Comment 4 Ivan Vecera 2016-09-07 16:00:37 UTC

(In reply to Neil Horman from comment #3)
> Looks like this should be fixed in 7.3 (in commit
> 1b1b4f1518c43d9660a3ab86c9e2fa5698848843).  Please retest with 
> kernel-3.10.0-377.el7 or later.

Neil,
this commit only removes the warning message and does not solve the hung libvirtd process.

Comment 7 Alex Williamson 2016-09-13 19:56:57 UTC

AFAIK, we do not support suspending a VM (S3/S4) with an assigned device attached.

That said, rarely is the hung task backtrace all that useful, it's blocked, but why is it blocked.  libvirt is trying to unbind the device from vfio-pci, which is an operation that will block as long as the vfio device is in use.  So who is using it.  Is the QEMU process still running?
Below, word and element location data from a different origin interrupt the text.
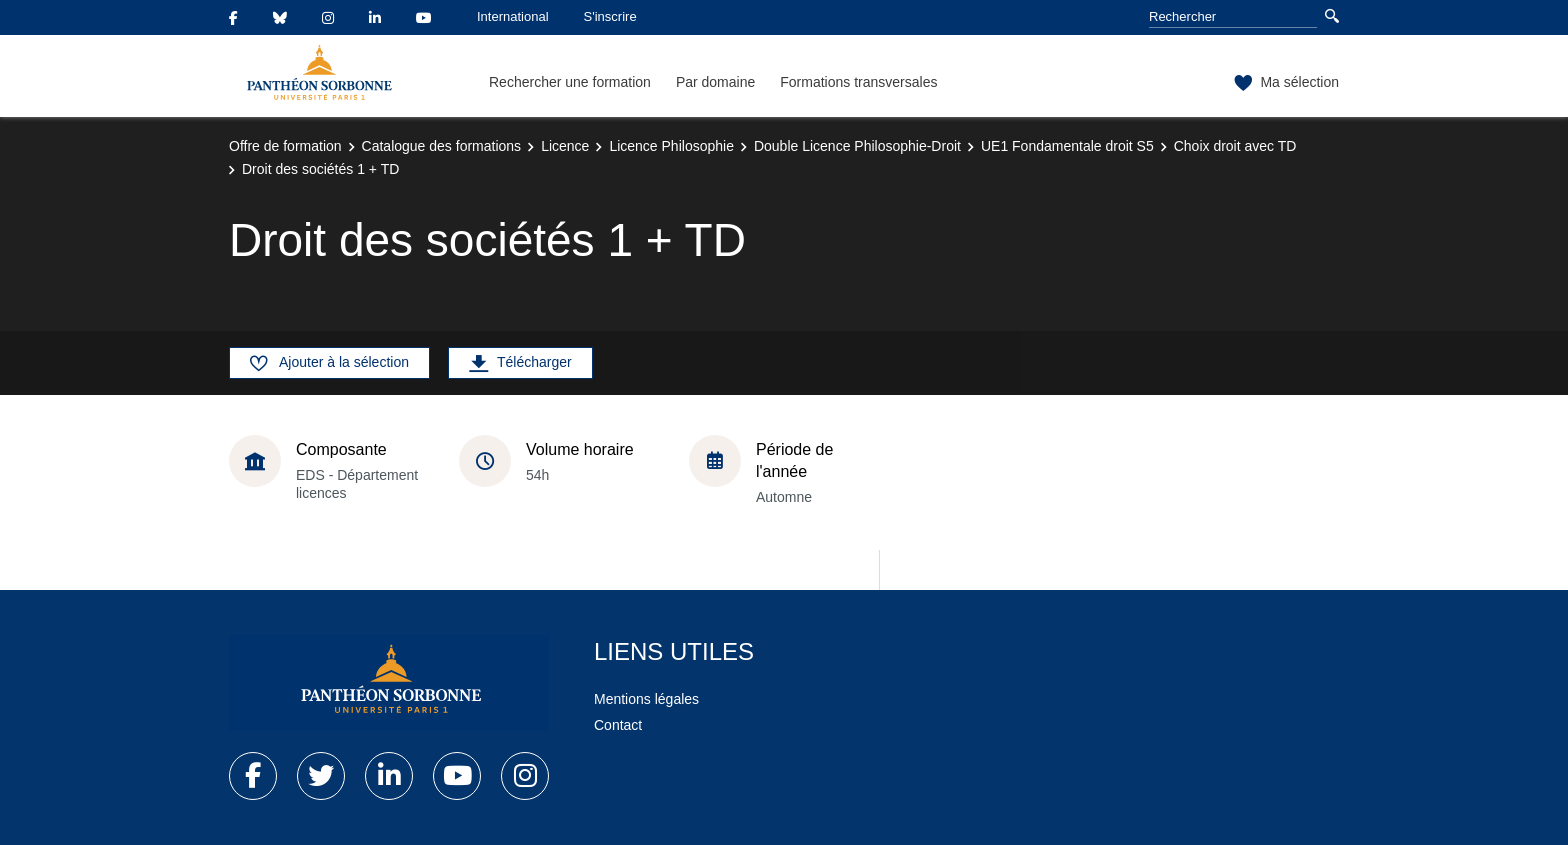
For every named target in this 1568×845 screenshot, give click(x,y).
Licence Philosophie (671, 146)
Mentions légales (646, 699)
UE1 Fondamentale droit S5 (1067, 146)
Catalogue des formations (442, 146)
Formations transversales (858, 82)
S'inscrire (610, 16)
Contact (618, 725)
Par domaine (715, 82)
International (513, 16)
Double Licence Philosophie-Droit (857, 146)
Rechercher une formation (570, 82)
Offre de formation (285, 146)
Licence (565, 146)
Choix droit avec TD (1235, 146)
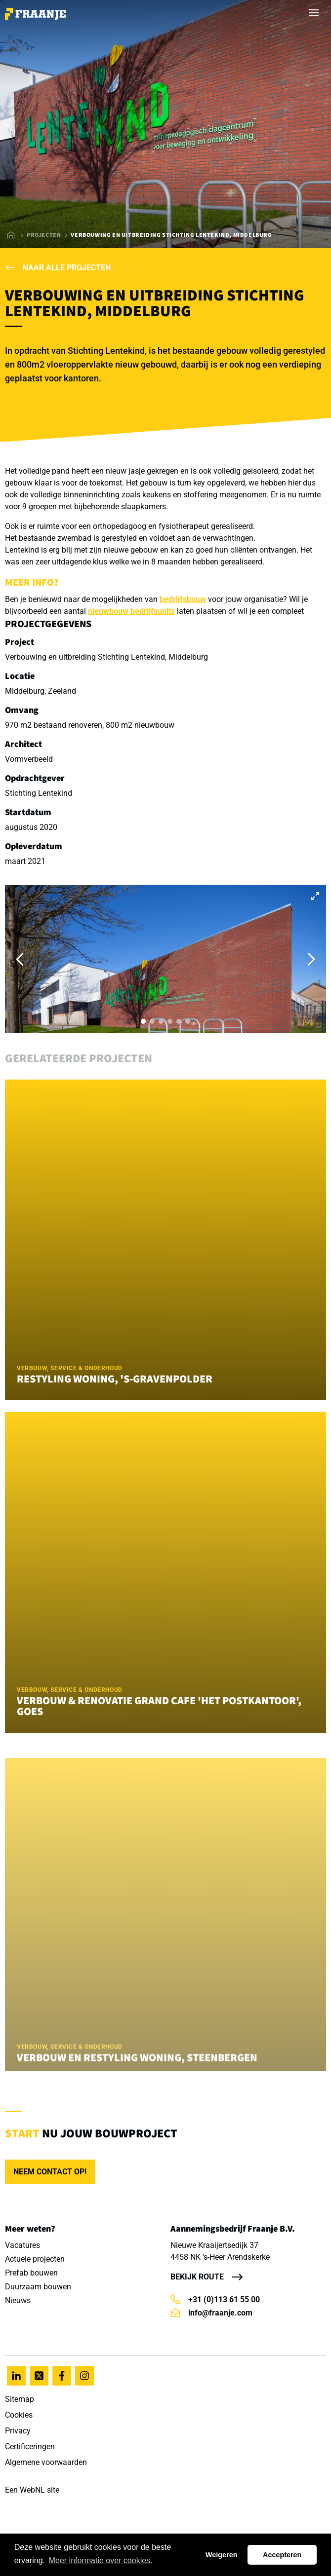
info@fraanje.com (211, 2312)
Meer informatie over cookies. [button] (101, 2560)
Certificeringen (30, 2446)
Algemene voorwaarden (46, 2462)
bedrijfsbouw (183, 599)
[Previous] (21, 959)
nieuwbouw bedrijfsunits (131, 611)
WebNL (32, 2490)
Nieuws (18, 2300)
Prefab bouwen (31, 2272)
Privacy (18, 2430)
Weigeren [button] (222, 2555)
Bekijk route (197, 2276)
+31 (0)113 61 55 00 (215, 2299)
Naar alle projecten (58, 267)
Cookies (19, 2415)
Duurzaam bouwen (38, 2286)
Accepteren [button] (282, 2555)
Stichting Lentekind (38, 793)
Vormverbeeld (29, 759)
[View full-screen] (315, 896)
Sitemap (19, 2399)
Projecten (44, 235)
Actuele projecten (35, 2259)
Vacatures (22, 2245)
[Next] (310, 959)
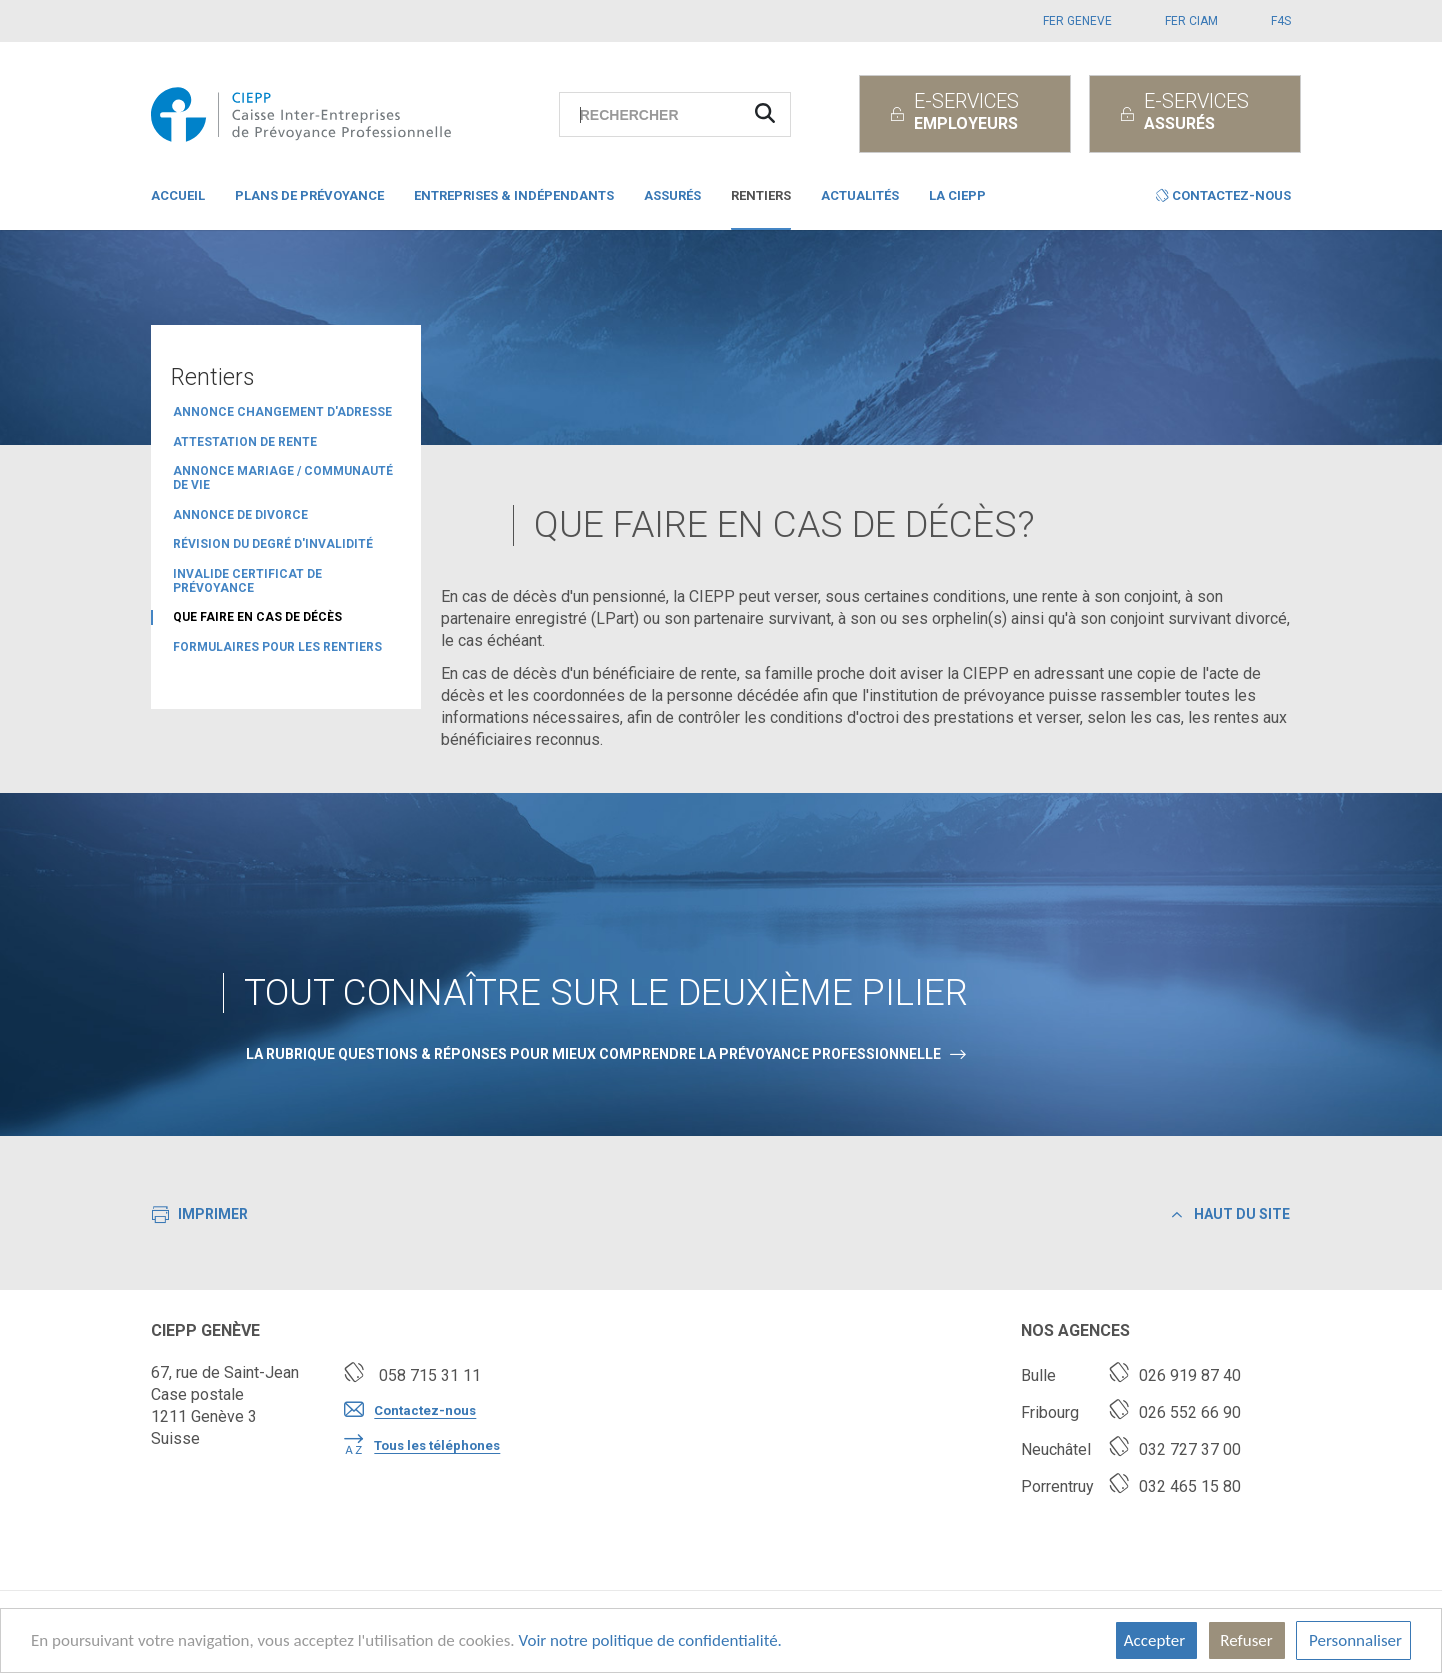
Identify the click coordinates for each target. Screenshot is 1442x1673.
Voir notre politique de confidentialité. (649, 1640)
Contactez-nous (410, 1411)
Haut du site (1231, 1214)
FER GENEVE (1077, 21)
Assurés (672, 195)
A workaround might be to change from managed='yes' to managed='no' in the VM xml for the assigned device, if the device is pre-bound to vfio-pci using 'virsh nodedev-detach $DEV' then libvirt won't try to return it to the host driver, avoiding this whole unbind issue (hopefully).  That said, I don't know if suspend will then work, because it's not supported.

Comment 8 Pablo Iranzo Gómez 2016-09-16 10:50:40 UTC

Thanks Alex, I'm creating kbase for it.